Walkthrough¶
A Brief Introduction¶
The aim of the bitstring
module is make dealing with binary data in Python as easy as possible. In this section I will take you through some of the features of the module to help you get started using it.
Only a few of the module’s features will be covered in this walkthrough; the User Manual and Reference provide a more thorough guide. The whole of this section can be safely skipped or skimmed over if you prefer to start with the manual. If however you’d like a gentler introduction then you might like to follow along the examples with a Python interpreter.
Prerequisites¶
Python 2.7 or 3.x.
An installed bitstring module.
A rudimentary knowledge of binary concepts.
A little free time.
If you haven’t yet downloaded and installed bitstring
then please do so (it should be as easy as typing “pip install bitstring
”). I’ll be going through some examples using the interactive Python interpreter, so feel free to start up a Python session and follow along.
Getting started¶
>>> from bitstring import BitArray, BitStream
First things first, we’re going to be typing ‘bitstring’ a lot, so importing directly saves us a lot of bitstring.BitStream
nonsense. The classes we have imported are BitArray
which is just a container for our binary data and BitStream
which adds a bit position and reading methods to treat the data as a stream. There are also immutable versions of both these classes that we won’t be using here.
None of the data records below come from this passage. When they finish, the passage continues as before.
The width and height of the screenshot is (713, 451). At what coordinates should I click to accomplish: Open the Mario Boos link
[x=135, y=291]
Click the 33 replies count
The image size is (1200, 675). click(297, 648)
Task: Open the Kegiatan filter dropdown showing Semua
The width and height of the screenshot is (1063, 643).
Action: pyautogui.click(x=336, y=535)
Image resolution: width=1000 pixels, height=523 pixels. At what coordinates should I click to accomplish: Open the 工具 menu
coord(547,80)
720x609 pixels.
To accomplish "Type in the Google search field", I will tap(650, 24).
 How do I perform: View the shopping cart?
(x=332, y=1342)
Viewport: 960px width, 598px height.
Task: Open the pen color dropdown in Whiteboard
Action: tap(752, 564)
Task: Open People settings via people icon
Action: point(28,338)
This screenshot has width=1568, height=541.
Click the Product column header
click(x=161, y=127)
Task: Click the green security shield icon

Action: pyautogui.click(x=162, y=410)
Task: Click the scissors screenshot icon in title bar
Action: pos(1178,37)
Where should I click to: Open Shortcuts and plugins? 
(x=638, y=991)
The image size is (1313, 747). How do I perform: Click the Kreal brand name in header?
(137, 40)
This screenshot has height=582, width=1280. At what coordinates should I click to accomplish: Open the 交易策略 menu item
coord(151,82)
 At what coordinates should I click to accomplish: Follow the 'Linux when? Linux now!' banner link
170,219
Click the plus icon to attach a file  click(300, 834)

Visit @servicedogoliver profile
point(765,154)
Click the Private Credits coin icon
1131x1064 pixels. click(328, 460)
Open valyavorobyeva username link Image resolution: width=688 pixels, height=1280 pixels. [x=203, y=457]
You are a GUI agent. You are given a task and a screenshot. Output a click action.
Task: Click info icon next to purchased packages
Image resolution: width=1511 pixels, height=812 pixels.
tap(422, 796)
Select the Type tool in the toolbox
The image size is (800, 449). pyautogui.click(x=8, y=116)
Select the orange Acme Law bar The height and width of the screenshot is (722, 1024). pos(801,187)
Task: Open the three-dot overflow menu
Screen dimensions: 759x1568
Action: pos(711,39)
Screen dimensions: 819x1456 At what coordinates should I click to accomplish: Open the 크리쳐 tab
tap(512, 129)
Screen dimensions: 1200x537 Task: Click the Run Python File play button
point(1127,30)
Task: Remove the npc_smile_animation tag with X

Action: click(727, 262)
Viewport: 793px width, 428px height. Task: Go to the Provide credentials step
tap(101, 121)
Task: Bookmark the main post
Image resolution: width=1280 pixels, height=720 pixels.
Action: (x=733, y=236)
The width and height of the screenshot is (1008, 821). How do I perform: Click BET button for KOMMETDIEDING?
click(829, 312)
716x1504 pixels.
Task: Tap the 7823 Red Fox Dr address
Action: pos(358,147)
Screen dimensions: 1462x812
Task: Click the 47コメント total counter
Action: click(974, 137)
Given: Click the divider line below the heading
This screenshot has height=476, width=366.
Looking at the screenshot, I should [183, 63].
We can now create a couple of bitstrings:
>>> a = BitArray('0xff01')
>>> b = BitArray('0b110')
The first of these we made from the hexadecimal string 0xff01
- the 0x
prefix makes it hexadecimal just as 0b
means binary and 0o
means octal. Each hex digit represents four bits, so we have a bitstring of length 16 bits.
The second was created from a binary string. In this case it is just three bits long. Don’t worry about it not being a whole number of bytes long, that’s all been taken care of internally.
Note
Be sure to remember the quotes around the hex and binary strings. If you forget them you would just have an ordinary Python integer, which would instead create a bitstring of that many ‘0’ bits. For example 0xff01
is the same as the base-10 number 65281, so BitArray(0xff01)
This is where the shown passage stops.